27 Apr 2021

L’extraction illégale de sable menace l’économie touristique du Maroc

Des écosystèmes côtiers vulnérables sont mis en péril pour répondre aux besoins de l’industrie de la construction au Maroc.

Le Maroc compte sur la beauté de ses plages pour attirer les touristes. Cet aspect de l’économie touristique est essentiel pour le pays. Or, il est confronté à un dilemme difficile : en répondant aux demandes de ce secteur, il détruit indirectement le littoral dont les touristes viennent justement profiter.

Les entreprises de construction se font concurrence pour répondre aux besoins en nouveaux logements, hôtels, routes et infrastructures. Au Maroc, la moitié du sable utilisé chaque année dans le secteur de la construction est extraite illégalement de ses côtes.

Le béton (mélange de ciment, de granulats – sable ou gravier – et d’eau) est un matériau essentiel pour la construction des bâtiments et des routes. Le sable, qui représente les quatre cinquièmes du béton, est la ressource la plus consommée au monde.

Le sable, qui représente les quatre cinquièmes du béton, est la ressource la plus consommée au monde

Mais l’extraction rapide de sable a un impact dévastateur sur l’environnement. Les projets immobiliers nécessitant environ 30 millions de tonnes de sable par an, le sable côtier du littoral occidental et de la Méditerranée est extrait en quantités croissantes, légalement et illégalement, par des sociétés enregistrées et par des trafiquants. Elle entraîne l’apparition de paysages lunaires le long du littoral marocain et accroît la vulnérabilité des infrastructures côtières en cas de tempêtes et d’élévation du niveau de la mer.

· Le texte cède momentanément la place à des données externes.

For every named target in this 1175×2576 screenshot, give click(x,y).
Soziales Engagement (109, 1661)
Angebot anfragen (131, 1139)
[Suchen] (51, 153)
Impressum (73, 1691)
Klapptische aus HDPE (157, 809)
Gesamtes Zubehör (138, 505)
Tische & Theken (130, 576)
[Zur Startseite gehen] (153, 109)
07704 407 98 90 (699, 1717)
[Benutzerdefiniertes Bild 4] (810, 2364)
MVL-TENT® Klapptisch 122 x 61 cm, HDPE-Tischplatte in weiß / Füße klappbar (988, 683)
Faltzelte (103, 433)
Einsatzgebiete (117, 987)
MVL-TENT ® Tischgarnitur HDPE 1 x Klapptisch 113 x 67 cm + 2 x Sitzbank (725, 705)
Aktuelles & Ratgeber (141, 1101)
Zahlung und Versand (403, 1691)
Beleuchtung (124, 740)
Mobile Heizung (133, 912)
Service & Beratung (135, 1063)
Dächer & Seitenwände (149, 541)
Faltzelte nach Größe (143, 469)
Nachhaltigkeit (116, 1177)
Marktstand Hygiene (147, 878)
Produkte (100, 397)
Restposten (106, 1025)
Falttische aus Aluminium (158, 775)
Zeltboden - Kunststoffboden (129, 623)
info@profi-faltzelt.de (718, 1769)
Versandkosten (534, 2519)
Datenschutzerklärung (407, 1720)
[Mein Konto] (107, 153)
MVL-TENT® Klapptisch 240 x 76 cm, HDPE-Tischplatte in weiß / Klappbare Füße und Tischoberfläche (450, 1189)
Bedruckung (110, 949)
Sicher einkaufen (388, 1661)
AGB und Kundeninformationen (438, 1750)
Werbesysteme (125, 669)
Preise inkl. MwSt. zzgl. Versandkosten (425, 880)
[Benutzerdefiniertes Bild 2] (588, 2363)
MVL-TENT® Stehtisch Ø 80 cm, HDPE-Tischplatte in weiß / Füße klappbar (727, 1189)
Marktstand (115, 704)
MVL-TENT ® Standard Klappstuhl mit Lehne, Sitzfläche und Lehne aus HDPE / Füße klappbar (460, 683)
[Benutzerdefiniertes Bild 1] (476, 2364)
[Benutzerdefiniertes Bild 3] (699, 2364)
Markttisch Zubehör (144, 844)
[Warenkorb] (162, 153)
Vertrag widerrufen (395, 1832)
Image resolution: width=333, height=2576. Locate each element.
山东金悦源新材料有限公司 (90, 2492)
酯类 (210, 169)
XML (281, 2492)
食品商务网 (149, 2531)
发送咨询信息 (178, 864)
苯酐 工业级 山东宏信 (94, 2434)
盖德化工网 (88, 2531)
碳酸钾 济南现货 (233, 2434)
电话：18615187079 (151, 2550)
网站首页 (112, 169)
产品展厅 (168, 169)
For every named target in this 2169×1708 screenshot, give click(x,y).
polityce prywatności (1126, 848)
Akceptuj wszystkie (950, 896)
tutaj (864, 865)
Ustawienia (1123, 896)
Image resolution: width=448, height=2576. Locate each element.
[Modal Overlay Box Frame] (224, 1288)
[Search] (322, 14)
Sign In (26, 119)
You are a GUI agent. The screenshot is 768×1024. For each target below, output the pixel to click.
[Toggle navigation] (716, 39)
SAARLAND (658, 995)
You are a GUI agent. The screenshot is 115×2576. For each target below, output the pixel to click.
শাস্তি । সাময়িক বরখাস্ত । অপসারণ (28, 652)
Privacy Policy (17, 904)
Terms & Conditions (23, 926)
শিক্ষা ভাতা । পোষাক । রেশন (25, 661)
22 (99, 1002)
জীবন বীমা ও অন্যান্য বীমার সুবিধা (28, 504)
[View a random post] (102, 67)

En décembre 2020, la police marocaine a arrêté quatre personnes qui travaillaient pour une entreprise de construction impliquée dans l’extraction illégale de sable de plage près de Casablanca et dans l’exploitation d’une cimenterie non enregistrée. Ces arrestations ne sont pas des cas isolés. Elles mettent en évidence l’existence d’une industrie transnationale bien développée à laquelle seuls des efforts rigoureux de la part du gouvernement et de l’industrie pourront mettre fin.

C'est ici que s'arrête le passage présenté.